I will be hoping for a positive reading on a PET scan set for next week, but am ready to hit the natural materials if the Braf is not working. I will continue with the Braf as well, but give it a hand if required.
My malanoma metastisised mainly to my brain, and I had a 3cm tumour removed in December, still have another six or seven there, another one or two in a lung, and a tiny one in my liver.
I haven't suffered any pain at all and the only side effects are short term memory issues and, while on the Braf, some instanses of imbalance. They only last a few seconds. I think I need to travel along with the Braf meds and work up to Immunology. Thats the impression I get from the oncologist.
I have experienced an SCC, and this was mentioned in the info for Braf meds. The GP diagnosed it.
It came up really quickly, the size of a wart, no colour, but it really was itchy. His recomendation was to remove it surgically ASAP. It is now dead and gone. I do expect to have more SCC's appear - because I have had many BCC's over the past decade and must be prone to skin cancers - including that melanoma 😞
Life goes on and it's all great, and I only have to see the oncologist monthly at this time.
I keep a positive attitude happening, and this may take some serious 'music' days where I play lots of my favourite music up really loud ( I live alone so I can), or planting vegies in my little garden, and doing anything I want to do. I cannot go back to work, ever, accoring to my prognosis, but I still catch up with my workmates. That helps too because it makes me feel that I am still a part of my old life..
When my diagnosis was given to me I couldn't even understand what they were saying. The big one in my head was affecting me very badly. It was quite sudden, and my whole life changed just as quickly. Now I can enjoy an early retirement and enjoy my family and friends, and I give thanks for every beautiful day.
I have been through a rough few months not knowing what was in store for me, and seeing some really negative medics in my home town. That has changed now, I am seeing an oncologist that does know what they are doing, does listen to what I tell them, and I feel so encouraged by that.
I take joy in seeing some of those overdue jobs being completed around my house - solar system, fence replacement, electrical work. I think it gives me a sense of accomplishment and makes me smile. That's all I aim for, a smile, happiness in what I can do with whatever time I am blessed to have.

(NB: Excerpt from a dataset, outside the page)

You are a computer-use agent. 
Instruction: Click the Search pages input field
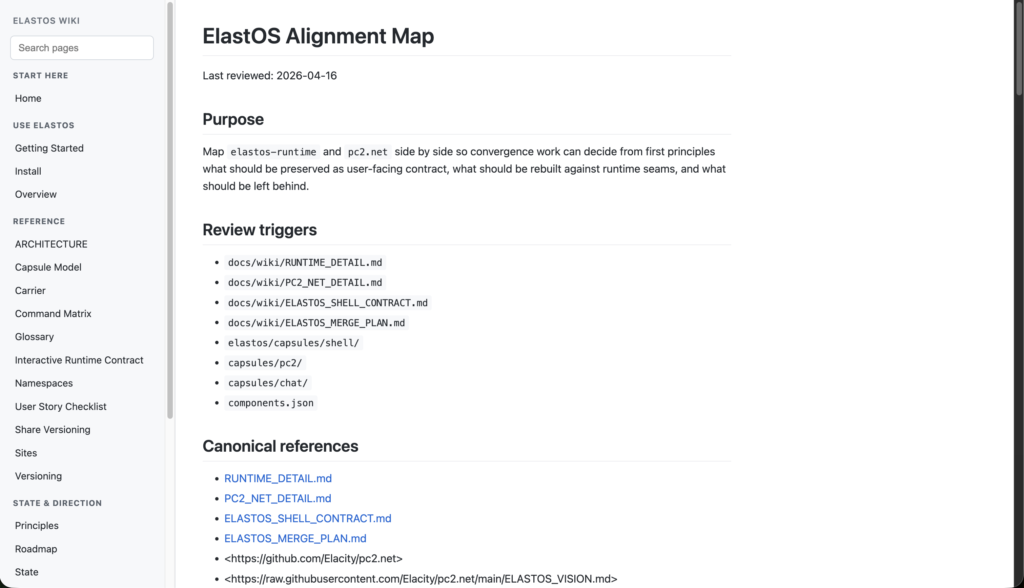[82, 48]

I have had an interstate friend, and an interstate relative both come to stay with me a couple of times. I know they are scared that I may not last long, and I know they are saying goodbye in their own way. This is OK with me, I understand they need to do this and I don't take offense or feel sad, that's just life and how it happens. I still feel fine, I look fine, and I still do everything for myself.
As you said, this may change at any time and I won't feel so good. We do need to have somebody to talk to who will understand and offer encouragement, and I believe that friends and family may not fully understand how we think in this challenge/situation. I tried explaining exactly this to my daughter and although she means well she cannot fully grasp my feelings on my mortallity when I need to talk about it. I feel that it's not fair on them that they should listen to my thoughts. They want to enjoy my company, not to hear how I feel about it sometimes....I did consult a councellor with the Cancer Clinic and she was amazing help to me whenI was feeling down.
I hope your consulation was a positive one, and my very best wishes that the meds are friendly to your body.